## INSTRUCTIONS FOR THE TASK
Could you continue the garage forum thread, starting with the rest of Runum's reply after the quoted post from Eddie44?

## EXERCISE TEXT
┄┄┄┄┄┄┄┄┄┄┄┄┄┄┄┄┄┄┄┄

# Newbies Garage



## Runum (Oct 24, 2010)

Here's where we park the daily drivers.  The vette is long gone.  Hasn't be replaced yet.  Maybe a viper in my future.


----------



## havasu (Oct 25, 2010)

Great looking garage! I gotta ask, is that checkerboard pattern between the red stripe on the wall a wallpaper, an emblem, or hand painted?


----------



## Runum (Oct 25, 2010)

The checkered pattern in the red stripe is 2' wide tape.  I bought it from some circle track racing suppplier.  Been a while, sorry, can't remember who.


----------



## havasu (Oct 25, 2010)

The tape is a great touch!


----------



## Eddie44 (Oct 25, 2010)

Very nice look!  Exactly what I intend to do with my garage.  

I have to disagree with your choice of vehicles though. lol!  Being an owner of two Vettes I can't imagine you wanting a Viper.  I see you had a C4, drive a C6 before you choose the Viper.  I think you'll find a huge difference between the two.


----------



## Runum (Oct 25, 2010)

Thanks for the kind words guys.



Eddie44 said:


> I have to disagree with your choice of vehicles though. lol!  Being an owner of two Vettes I can't imagine you wanting a Viper.  I see you had a C4, drive a C6 before you choose the Viper.  I think you'll find a huge difference between the two.

┄┄┄┄┄┄┄┄┄┄┄┄┄┄┄┄┄┄┄┄

## RAW DATA
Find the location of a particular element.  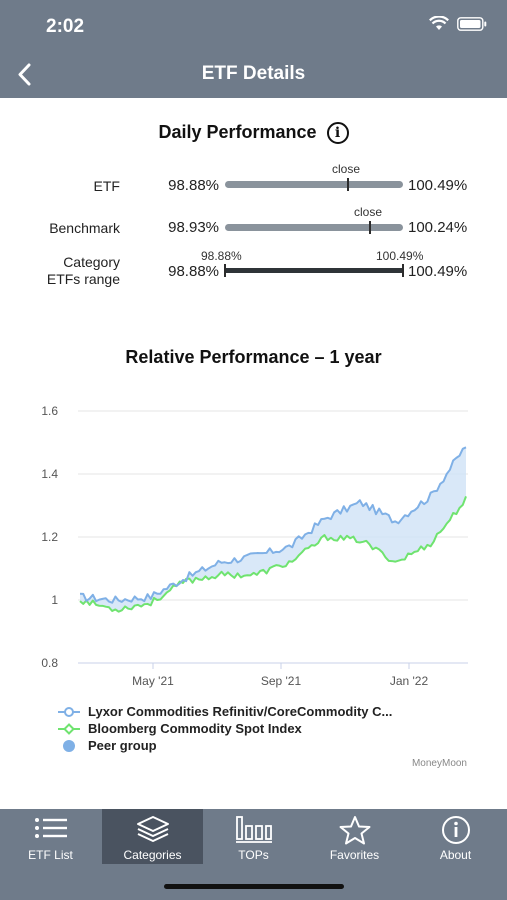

┄┄┄┄┄┄┄┄┄┄┄┄┄┄┄┄┄┄┄┄

## RESPONSE AREA
I guess the reason I'm not seriously considering a vette is the belly button factor.  I got the C4 vette(#100 1991) and then I see lots of vettes.  I love them but dang they're everywhere.

Next cars I have considered are Viper, Jag XKR, or an Aston Martin.  Comments or suggestions are welcome.


----------



## Eddie44 (Oct 25, 2010)

The Viper is a great car but the Vette will arguably out perform it with far more comfort.  One of my Vette buds bought a Viper and his comment is you have to drive the Viper but you can comfortably drive the Vette at the same level.  

I respect both the Jag and the AM but being almost 60 I can't get over the reputation British cars had in the 60's and 70's.  I'm sure they're both great rides.  

All I say is don't write off the Vette until you drive a GS or Z06.  Totally different cars than your C4 and cheaper than any of the others.


----------



## Runum (Oct 26, 2010)

Thanks for the suggestion Eddie.  I'll look into it.  Gotta get a couple of more rental units filled first.


----------



## Eddie44 (Nov 28, 2010)

Here's the answer for your decision between a Vette and a Viper

http://www.arizonacorvetteenthusiasts.net/arizonavette/forums/index.php?showtopic=16189


----------



## siddle (Jun 1, 2011)

I think thats the best running viper out there.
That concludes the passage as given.